▸ **ACTIVITY**:
Print the data exactly as written, line for line, and leave its pictures behind.

BEGIN RECORDS PROVIDED

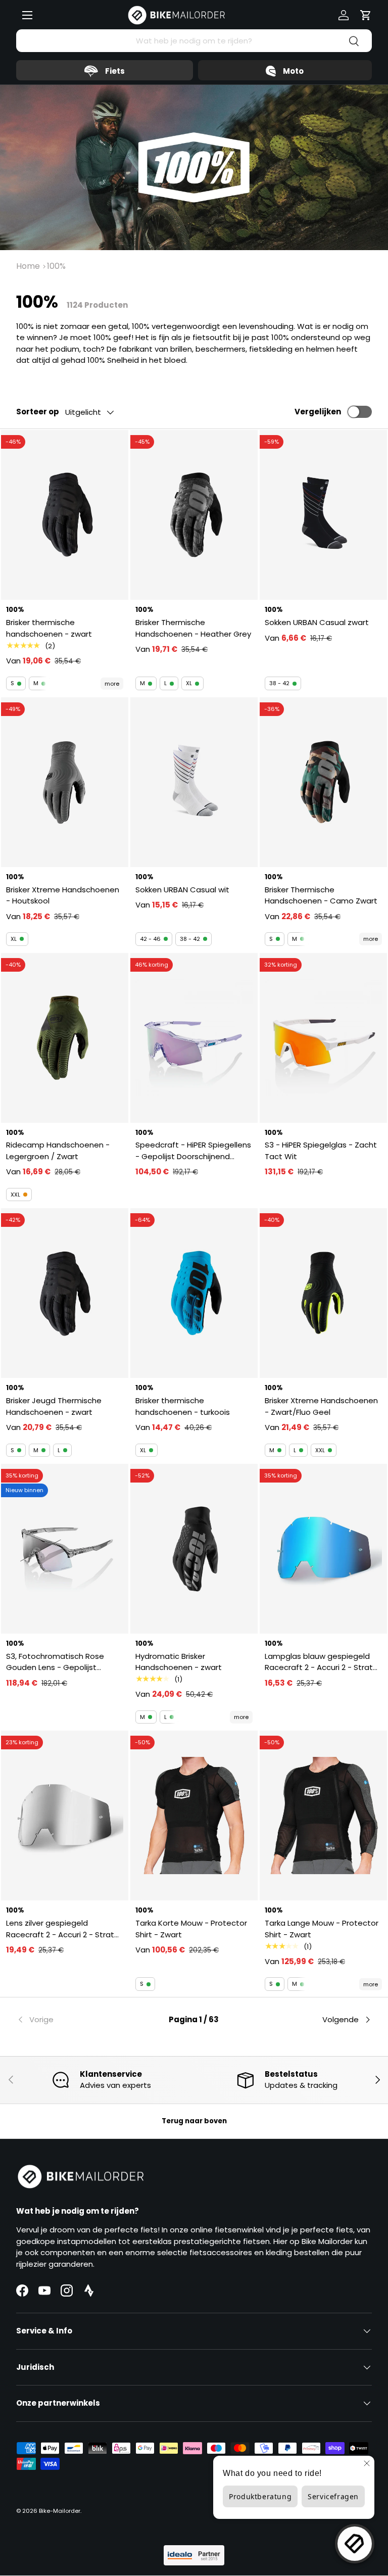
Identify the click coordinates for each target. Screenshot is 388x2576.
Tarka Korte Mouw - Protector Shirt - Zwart (191, 1929)
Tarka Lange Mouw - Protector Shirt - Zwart (321, 1929)
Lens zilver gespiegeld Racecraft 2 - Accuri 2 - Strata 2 (62, 1929)
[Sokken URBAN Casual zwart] (323, 515)
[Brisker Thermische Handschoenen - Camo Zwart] (323, 782)
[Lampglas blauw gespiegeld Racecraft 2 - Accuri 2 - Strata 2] (323, 1549)
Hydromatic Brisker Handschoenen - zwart (178, 1662)
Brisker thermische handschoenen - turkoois (182, 1406)
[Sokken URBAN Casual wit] (194, 782)
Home (28, 266)
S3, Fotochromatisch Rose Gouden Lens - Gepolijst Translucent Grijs (55, 1662)
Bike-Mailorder (59, 2511)
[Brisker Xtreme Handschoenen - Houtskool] (64, 782)
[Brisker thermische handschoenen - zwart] (64, 515)
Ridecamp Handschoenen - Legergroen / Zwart (58, 1150)
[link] (75, 2020)
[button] (366, 15)
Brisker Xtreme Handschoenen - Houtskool (62, 895)
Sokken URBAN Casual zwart (317, 622)
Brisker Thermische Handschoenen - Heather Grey (193, 628)
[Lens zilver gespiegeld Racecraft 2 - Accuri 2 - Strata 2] (64, 1815)
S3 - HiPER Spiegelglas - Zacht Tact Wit (321, 1150)
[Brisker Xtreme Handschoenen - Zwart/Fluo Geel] (323, 1293)
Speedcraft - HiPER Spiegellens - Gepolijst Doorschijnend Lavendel (193, 1150)
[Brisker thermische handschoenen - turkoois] (194, 1293)
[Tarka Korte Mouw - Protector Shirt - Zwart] (194, 1815)
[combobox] (194, 40)
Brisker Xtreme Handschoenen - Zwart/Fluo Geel (321, 1406)
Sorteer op (37, 411)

END RECORDS PROVIDED

▸ **TASK RESPONSE**:
Identify the click coordinates for each target. Screenshot is 388x2576.
Tarka Korte Mouw - Protector Shirt - Zwart (191, 1929)
Tarka Lange Mouw - Protector Shirt - Zwart (321, 1929)
Lens zilver gespiegeld Racecraft 2 - Accuri 2 - Strata 2 (62, 1929)
[Sokken URBAN Casual zwart] (323, 515)
[Brisker Thermische Handschoenen - Camo Zwart] (323, 782)
[Lampglas blauw gespiegeld Racecraft 2 - Accuri 2 - Strata 2] (323, 1549)
Hydromatic Brisker Handschoenen - zwart (178, 1662)
Brisker thermische handschoenen - turkoois (182, 1406)
[Sokken URBAN Casual wit] (194, 782)
Home (28, 266)
S3, Fotochromatisch Rose Gouden Lens - Gepolijst Translucent Grijs (55, 1662)
Bike-Mailorder (59, 2511)
[Brisker Xtreme Handschoenen - Houtskool] (64, 782)
[Brisker thermische handschoenen - zwart] (64, 515)
Ridecamp Handschoenen - Legergroen / Zwart (58, 1150)
[link] (75, 2020)
[button] (366, 15)
Brisker Xtreme Handschoenen - Houtskool (62, 895)
Sokken URBAN Casual zwart (317, 622)
Brisker Thermische Handschoenen - Heather Grey (193, 628)
[Lens zilver gespiegeld Racecraft 2 - Accuri 2 - Strata 2] (64, 1815)
S3 - HiPER Spiegelglas - Zacht Tact Wit (321, 1150)
[Brisker Xtreme Handschoenen - Zwart/Fluo Geel] (323, 1293)
Speedcraft - HiPER Spiegellens - Gepolijst Doorschijnend Lavendel (193, 1150)
[Brisker thermische handschoenen - turkoois] (194, 1293)
[Tarka Korte Mouw - Protector Shirt - Zwart] (194, 1815)
[combobox] (194, 40)
Brisker Xtreme Handschoenen - Zwart/Fluo Geel (321, 1406)
Sorteer op (37, 411)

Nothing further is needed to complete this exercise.